Land value tax: £20bn a year
It’s not just that assets are taxed less than work in the UK; work, through public spending, actually increases their value. For example, if a supermarket chain buys a plot of derelict land and holds on to it for a decade while roads and houses are built around it, the plot will become much more valuable either as a site for a new supermarket or as an asset that can be sold on. Other businesses and the government have made the investment, but the increase in land value goes to the owner. Similarly, a residential landlord might not pay any council tax or even live in the same town as the property they own but they can take a profit, through the increase in the value of their asset, from the taxes and private spending of people who do.
Lukasz Krebel, economist at the New Economics Foundation, says a tax on “economic rent” – rent extracted from a limited resource such as land – is good for growth because “it doesn’t discourage productive activity”. It could also, he argues, promote growth if it was used to replace business rates, moving the tax burden to landlords and enabling more investment by businesses. Commercial landlords might object, but Krebel says they are to a certain extent already paying something like this charge because business rates mean that businesses can only afford to pay a certain amount of rent. Krebel’s proposal is for a type of land value tax that raises around £20bn a year and supports much lower, locally controlled business rates, which he says would allow businesses to invest more, simplify local government funding and “incentivise efficient use of land”.

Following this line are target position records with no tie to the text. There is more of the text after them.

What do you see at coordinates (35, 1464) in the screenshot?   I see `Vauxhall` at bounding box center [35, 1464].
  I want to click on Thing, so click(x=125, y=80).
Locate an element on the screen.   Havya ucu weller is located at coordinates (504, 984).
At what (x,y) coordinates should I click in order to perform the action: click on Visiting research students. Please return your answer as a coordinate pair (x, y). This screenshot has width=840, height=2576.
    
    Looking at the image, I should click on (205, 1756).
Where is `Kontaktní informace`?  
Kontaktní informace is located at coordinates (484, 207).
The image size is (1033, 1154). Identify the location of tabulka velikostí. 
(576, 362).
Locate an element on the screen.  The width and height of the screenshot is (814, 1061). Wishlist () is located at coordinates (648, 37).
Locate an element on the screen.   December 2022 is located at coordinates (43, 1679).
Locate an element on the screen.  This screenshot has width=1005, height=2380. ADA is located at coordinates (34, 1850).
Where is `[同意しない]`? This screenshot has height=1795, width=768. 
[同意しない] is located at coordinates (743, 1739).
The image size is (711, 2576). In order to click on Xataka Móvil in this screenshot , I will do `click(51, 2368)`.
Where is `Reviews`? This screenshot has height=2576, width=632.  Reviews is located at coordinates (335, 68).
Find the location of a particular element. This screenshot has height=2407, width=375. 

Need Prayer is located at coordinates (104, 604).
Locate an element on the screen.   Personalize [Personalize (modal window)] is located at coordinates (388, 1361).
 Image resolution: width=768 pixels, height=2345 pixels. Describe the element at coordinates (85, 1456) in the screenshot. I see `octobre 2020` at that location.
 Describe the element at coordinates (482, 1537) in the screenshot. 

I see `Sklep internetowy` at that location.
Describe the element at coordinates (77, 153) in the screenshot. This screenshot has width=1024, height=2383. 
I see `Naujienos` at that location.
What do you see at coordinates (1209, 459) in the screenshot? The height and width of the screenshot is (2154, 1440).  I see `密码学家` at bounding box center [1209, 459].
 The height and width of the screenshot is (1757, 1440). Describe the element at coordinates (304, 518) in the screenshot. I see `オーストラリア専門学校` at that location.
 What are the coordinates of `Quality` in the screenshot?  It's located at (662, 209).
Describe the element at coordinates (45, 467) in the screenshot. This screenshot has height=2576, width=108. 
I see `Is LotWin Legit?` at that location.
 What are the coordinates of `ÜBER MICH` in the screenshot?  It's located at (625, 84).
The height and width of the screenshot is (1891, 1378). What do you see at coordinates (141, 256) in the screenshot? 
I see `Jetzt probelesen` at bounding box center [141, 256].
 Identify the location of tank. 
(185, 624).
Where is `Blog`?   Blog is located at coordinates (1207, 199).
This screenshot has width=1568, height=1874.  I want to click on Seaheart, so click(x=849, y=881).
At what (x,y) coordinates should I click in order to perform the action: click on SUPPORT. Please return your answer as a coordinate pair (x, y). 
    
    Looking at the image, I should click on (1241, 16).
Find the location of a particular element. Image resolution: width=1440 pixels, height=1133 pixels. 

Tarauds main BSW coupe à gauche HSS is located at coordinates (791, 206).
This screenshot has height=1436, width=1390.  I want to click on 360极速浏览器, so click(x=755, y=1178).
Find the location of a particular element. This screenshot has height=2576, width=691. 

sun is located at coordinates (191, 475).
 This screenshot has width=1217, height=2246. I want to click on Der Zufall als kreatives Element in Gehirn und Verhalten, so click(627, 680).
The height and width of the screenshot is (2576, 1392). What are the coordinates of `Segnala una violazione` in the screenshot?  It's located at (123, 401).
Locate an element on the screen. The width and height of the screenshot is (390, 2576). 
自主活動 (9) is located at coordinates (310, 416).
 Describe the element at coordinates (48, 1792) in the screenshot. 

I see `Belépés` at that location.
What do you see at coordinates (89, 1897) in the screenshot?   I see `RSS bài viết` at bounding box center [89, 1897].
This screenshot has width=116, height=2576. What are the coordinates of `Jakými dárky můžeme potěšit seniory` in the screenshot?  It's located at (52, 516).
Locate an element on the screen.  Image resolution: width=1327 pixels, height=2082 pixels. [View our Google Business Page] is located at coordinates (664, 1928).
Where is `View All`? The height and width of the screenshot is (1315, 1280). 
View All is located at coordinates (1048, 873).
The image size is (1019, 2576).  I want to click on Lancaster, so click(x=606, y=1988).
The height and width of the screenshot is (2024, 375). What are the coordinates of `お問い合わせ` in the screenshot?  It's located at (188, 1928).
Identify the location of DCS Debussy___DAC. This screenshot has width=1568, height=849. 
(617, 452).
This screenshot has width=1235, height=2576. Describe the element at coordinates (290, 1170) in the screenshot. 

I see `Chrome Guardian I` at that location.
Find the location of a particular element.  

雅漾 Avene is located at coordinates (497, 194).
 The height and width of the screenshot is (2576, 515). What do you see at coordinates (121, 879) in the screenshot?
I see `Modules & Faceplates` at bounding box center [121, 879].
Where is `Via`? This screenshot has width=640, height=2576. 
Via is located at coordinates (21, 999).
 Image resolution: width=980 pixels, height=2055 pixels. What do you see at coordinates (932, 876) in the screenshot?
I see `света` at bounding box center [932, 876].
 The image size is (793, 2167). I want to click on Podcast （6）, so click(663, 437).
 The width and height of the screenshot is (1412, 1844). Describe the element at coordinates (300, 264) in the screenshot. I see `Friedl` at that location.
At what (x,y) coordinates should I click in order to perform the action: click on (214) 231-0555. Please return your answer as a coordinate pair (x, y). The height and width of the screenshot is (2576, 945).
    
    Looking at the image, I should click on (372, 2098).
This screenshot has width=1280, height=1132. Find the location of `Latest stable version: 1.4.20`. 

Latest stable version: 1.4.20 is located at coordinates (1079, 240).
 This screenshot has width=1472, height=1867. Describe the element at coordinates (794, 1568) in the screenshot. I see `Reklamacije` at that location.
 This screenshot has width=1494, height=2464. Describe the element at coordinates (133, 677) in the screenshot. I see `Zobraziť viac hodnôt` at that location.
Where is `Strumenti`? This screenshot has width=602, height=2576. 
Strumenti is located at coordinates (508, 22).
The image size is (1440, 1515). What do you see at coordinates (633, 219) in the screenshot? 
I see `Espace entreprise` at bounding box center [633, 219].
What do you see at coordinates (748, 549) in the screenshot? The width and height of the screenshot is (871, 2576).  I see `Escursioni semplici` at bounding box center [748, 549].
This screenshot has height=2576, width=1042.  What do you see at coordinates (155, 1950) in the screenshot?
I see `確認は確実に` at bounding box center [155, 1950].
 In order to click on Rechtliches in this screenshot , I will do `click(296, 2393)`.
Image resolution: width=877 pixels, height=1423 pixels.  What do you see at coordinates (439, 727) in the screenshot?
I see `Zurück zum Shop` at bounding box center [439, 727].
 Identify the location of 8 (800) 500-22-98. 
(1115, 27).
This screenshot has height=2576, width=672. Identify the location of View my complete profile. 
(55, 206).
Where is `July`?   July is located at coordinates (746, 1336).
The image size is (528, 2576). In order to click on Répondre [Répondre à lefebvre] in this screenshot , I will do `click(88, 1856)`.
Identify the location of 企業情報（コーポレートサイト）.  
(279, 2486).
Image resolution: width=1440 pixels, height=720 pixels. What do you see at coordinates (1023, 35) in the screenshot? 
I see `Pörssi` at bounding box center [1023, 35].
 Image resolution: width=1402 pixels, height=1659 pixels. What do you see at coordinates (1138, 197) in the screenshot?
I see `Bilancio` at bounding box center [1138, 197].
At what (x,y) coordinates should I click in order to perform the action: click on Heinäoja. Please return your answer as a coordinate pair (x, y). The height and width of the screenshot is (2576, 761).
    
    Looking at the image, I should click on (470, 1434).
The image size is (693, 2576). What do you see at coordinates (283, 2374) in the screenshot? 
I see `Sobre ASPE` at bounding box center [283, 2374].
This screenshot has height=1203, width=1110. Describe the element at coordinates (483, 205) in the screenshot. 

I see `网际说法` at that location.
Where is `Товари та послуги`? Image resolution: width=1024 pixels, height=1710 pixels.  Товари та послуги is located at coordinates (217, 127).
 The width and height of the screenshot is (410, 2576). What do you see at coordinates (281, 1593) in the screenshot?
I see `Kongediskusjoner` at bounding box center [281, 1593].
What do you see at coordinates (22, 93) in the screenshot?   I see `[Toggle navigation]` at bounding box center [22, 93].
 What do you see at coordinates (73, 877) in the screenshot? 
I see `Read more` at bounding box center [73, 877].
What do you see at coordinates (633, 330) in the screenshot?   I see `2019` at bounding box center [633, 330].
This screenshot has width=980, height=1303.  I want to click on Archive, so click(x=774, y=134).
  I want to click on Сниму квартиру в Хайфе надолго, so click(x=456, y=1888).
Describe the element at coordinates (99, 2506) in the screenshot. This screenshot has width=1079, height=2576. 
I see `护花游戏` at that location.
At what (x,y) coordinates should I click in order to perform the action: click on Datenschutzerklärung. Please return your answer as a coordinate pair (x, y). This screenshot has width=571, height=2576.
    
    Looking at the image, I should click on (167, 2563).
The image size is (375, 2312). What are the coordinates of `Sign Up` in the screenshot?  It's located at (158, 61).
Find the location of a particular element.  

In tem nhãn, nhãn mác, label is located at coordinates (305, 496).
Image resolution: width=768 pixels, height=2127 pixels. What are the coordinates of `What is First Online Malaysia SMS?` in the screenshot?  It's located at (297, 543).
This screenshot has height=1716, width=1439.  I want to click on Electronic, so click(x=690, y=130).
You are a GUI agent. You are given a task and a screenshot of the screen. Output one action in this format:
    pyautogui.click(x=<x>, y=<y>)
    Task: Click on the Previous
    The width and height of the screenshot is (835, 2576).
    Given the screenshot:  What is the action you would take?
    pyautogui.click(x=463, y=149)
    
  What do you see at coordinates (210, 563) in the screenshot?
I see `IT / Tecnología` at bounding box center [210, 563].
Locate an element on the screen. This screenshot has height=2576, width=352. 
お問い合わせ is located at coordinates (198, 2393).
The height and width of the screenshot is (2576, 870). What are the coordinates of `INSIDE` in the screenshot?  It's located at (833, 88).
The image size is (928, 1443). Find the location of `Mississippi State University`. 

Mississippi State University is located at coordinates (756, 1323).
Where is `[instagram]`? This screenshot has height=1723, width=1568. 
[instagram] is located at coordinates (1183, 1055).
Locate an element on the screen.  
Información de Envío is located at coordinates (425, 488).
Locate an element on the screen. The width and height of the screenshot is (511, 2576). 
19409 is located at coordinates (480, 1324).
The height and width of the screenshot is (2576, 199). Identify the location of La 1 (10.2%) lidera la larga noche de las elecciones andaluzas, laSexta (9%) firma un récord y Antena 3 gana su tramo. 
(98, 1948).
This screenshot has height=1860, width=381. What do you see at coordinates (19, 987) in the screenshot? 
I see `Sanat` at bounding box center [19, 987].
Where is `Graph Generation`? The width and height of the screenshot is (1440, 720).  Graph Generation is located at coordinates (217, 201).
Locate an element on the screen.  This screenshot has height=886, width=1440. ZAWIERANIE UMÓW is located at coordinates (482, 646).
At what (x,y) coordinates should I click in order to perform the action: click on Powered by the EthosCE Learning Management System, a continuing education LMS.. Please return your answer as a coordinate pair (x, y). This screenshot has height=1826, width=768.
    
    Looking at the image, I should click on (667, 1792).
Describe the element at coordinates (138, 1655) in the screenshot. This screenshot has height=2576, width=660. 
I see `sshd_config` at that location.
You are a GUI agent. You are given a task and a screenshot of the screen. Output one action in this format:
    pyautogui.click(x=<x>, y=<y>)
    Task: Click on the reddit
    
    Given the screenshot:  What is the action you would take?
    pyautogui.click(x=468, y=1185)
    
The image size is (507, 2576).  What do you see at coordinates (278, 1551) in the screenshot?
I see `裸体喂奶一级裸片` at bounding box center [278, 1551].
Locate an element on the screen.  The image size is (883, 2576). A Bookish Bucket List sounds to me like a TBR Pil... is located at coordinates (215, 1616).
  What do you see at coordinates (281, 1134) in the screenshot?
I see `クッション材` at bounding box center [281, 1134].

A land value tax could take many forms, however. It could address the inequality between council tax rates, for example, which place the same charges on properties with wildly different market values.
Tax the non-doms: £3.2bn a year
One important subset of wealthy people who could be asked to pay more tax are non-domiciled residents, or “non-doms”, who live in the UK but enjoy a provision in UK law that their income only becomes taxable when it, too, is moved to the UK.
Advani’s research has found that removing this provision, even after the behavioural responses that would result – the fact that people would move to other tax reliefs, or just elope to Monaco – would raise an extra £3.2bn a year for the Exchequer. There are fewer than 70,000 non-doms in the UK, so this is not going to lose a huge number of votes outside Mayfair, and in terms of legislation it is very straightforward – the provision has been changed in the past, most recently by George Osborne in 2015.
And yet, for some reason, this is a measure that does not appear to have been considered by Sunak.
Alternative minimum tax: £11bn a year
Another option would be to bring in a system similar to that used in the US, where the highest earners can use any tax reliefs the law allows, but if this brings their effective tax rate below a certain minimum threshold they are required to top up their payments so that they’re not paying a level of tax far below the median worker. Advani’s research suggests that were an alternative minimum tax of 35 per cent to be implemented in the UK, it could raise at least £11bn a year.
Restore fiscal credibility: £££££priceless
The above are all adjustments to the way in which the government would raise revenue, but there’s an argument that a Labour government would to a certain extent mend its own finances simply by offering a more credible country for bond-buyers to invest in.
Banks advising these investors continue to observe a “political risk premium” – known less kindly as the “moron premium” – on the market value of gilts (UK government bonds) and sterling, which have a significant impact on the cost of imports (and therefore inflation) and the cost of debt (the less people pay for gilts, the more it costs the government to borrow). Restoring fiscal credibility with a functioning government would be the first and most important step towards protecting public spending.